Immunofluorescent Assays
Immunofluorescent assays are frequently used for detecting bacterial and viral antigens in clinical laboratories. In these tests, antigens in the patient specimens are immobilized and fixed onto glass slides with formalin, methanol, ethanol, or acetone. Monoclonal or polyclonal antibodies conjugated (attached) to fluorescent dyes are applied to the specimen. After appropriate incubation, washing, and counterstaining (staining of the background with a nonspecific fluorescent stain such as rhodamine or Evan’s blue), the slide is viewed using a microscope equipped with a high-intensity light source (usually halogen) and filters to excite the fluorescent tag. Most kits used in clinical microbiology laboratories use fluorescein isothiocyanate (FITC) as the fluorescent dye. FITC fluoresces a bright apple-green (Figure 9-8).
Fluorescent antibody tests are performed using either a direct fluorescent antibody (DFA) or and indirect fluorescent antibody (IFA) technique (Figure 9-9). In the DFA technique, FITC is conjugated directly to the specific antibody. In the IFA technique, the antigen-specific antibody is unlabeled, and a second antibody (usually raised against the animal species from which the antigen-specific antibody was harvested) is conjugated to the FITC. The IFA is a two-step, or sandwich, technique. The IFA technique is more sensitive than the DFA method, although the DFA method is faster because it involves a single incubation.
Enzyme Immunoassays
Solid-Phase Immunoassay
Most ELISA systems developed to detect infectious agents consist of antibody firmly fixed to a solid matrix, either the inside of the wells of a microdilution tray or the outside of a spherical plastic or metal bead or some other solid matrix (Figure 9-10). Such systems are called solid-phase immunosorbent assays (SPIA). If antigen is present in the specimen, stable antigen-antibody complexes form when the sample is added to the matrix. Unbound antigen is thoroughly removed by washing, and a second antibody against the antigen is then added to the system. This antibody has been complexed to an enzyme such as alkaline phosphatase or horseradish peroxidase. If the antigen is present on the solid matrix, it binds the second antibody, forming a sandwich with antigen in the middle. After washing has removed unbound, labeled antibody, the addition and hydrolysis of the enzyme substrate causes the color change and completes the reaction.

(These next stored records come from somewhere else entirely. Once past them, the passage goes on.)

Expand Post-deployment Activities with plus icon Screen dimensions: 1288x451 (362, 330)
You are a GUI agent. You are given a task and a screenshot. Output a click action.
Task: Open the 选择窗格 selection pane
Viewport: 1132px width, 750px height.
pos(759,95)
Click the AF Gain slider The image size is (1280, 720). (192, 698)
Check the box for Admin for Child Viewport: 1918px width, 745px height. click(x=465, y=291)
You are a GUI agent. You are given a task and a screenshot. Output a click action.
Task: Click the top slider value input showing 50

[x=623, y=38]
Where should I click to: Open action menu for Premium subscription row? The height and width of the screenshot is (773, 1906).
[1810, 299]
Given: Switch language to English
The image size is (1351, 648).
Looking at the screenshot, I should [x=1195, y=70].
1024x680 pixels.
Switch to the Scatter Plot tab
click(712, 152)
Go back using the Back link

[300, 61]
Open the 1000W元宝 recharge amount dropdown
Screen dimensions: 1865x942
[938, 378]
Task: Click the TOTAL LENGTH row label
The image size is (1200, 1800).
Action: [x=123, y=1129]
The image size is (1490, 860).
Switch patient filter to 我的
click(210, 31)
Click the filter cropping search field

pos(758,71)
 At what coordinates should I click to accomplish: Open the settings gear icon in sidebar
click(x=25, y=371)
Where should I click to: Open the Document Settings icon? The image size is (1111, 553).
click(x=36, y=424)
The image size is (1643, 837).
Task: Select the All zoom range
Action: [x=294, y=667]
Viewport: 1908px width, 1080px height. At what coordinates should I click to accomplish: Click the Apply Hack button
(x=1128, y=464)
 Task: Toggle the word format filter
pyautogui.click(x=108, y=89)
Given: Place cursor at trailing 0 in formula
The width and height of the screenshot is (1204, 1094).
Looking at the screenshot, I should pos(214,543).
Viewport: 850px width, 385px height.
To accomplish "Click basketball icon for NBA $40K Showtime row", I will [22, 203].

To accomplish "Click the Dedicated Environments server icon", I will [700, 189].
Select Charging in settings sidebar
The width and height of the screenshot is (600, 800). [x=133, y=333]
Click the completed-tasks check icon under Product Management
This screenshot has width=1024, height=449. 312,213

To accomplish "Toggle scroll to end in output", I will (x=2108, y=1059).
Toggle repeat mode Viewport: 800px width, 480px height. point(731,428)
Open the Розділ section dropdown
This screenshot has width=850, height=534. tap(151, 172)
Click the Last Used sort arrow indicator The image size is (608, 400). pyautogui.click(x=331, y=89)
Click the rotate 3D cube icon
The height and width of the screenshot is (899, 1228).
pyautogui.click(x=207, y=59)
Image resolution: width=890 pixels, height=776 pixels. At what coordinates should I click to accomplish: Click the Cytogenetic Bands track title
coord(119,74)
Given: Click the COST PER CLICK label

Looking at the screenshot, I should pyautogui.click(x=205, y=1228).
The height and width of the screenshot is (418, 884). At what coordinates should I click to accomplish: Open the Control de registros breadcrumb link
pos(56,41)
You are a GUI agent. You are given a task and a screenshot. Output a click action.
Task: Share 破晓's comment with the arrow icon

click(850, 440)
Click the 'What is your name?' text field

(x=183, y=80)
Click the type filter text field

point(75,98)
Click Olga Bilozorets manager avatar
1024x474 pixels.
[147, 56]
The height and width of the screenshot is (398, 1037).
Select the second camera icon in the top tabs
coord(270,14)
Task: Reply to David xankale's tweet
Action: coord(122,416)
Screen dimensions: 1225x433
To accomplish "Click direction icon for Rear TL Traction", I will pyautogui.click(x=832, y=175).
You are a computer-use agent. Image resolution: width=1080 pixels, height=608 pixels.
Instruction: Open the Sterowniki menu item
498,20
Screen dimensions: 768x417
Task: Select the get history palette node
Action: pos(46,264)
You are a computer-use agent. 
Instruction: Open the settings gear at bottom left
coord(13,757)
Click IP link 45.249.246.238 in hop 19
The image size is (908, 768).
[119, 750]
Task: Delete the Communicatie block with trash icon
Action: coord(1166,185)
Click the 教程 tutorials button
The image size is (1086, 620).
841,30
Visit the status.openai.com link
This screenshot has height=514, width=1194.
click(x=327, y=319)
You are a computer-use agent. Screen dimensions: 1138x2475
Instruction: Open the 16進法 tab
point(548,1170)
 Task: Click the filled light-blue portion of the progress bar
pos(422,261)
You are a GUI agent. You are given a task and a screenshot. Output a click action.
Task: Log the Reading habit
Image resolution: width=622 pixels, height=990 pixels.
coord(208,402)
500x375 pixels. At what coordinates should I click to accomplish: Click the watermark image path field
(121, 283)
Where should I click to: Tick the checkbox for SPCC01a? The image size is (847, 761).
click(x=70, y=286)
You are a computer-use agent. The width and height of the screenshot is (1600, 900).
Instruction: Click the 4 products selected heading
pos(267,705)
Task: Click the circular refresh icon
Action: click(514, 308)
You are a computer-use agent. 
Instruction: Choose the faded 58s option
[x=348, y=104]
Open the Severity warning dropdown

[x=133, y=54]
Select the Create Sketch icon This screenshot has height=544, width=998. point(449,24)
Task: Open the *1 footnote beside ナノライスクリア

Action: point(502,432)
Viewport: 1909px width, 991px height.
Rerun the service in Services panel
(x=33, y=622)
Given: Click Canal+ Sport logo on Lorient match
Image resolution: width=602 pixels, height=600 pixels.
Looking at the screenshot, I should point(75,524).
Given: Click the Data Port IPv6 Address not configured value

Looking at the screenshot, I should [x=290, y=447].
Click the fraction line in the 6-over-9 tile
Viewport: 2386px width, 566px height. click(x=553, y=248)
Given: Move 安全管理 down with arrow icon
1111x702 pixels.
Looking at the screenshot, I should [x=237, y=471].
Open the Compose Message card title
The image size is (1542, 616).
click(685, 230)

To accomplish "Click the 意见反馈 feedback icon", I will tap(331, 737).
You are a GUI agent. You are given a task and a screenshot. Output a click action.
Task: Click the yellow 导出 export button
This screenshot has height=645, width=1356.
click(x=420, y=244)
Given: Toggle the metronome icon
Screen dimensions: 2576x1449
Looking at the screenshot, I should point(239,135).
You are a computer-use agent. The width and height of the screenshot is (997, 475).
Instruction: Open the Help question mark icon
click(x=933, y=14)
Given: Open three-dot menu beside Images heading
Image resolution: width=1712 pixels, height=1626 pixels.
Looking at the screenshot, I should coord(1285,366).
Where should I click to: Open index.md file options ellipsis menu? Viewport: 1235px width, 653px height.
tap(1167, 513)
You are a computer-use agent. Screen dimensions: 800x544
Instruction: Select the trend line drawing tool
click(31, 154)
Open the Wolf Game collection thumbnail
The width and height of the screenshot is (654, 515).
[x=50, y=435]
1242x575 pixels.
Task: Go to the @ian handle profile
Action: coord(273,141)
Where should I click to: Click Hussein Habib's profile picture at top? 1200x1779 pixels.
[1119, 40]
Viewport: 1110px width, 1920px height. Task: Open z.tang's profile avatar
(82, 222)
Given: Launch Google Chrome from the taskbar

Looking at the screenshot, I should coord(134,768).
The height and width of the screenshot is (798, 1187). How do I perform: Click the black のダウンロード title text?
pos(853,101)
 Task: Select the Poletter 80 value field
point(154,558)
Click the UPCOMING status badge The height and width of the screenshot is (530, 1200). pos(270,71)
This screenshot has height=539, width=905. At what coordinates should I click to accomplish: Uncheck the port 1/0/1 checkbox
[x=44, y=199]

The visually detectable end point appears wherever the enzyme is present (Figure 9-11). Because of the expanding nature of the reaction, even minute amounts of antigen (greater than 1 ng/mL) can be detected. These systems require a specific enzyme-labeled antibody for each antigen tested. However, it is simpler to use an indirect assay in which a second, unlabeled antibody is used to bind to the antigen-antibody complex on the matrix. A third antibody, labeled with enzyme and directed against the nonvariable Fc portion of the unlabeled second antibody, can then be used as the detection marker for many different antigen-antibody complexes (Figure 9-12). ELISA systems are important diagnostic tools for hepatitis Bs (surface) and hepatitis Be (early) antigens and HIV p24 protein, all indicators of early, active, acute infection.
Membrane-Bound SPIA
The flow-through and large surface area characteristics of nitrocellulose, nylon, and other membranes have been exploited to enhance the speed and sensitivity of ELISA reactions. An absorbent material below the membrane pulls the liquid reactants through the membrane and helps to separate nonreacted components from the antigen-antibody complexes bound to the membrane; washing steps are also simplified. Membrane-bound SPIA systems are available for several viruses (Figure 9-13), group A beta-hemolytic streptococci antigen directly from throat swabs, and group B streptococcal antigen in vaginal secretions. In addition to their use in clinical laboratories, these assays are expected to become more prevalent for home testing systems.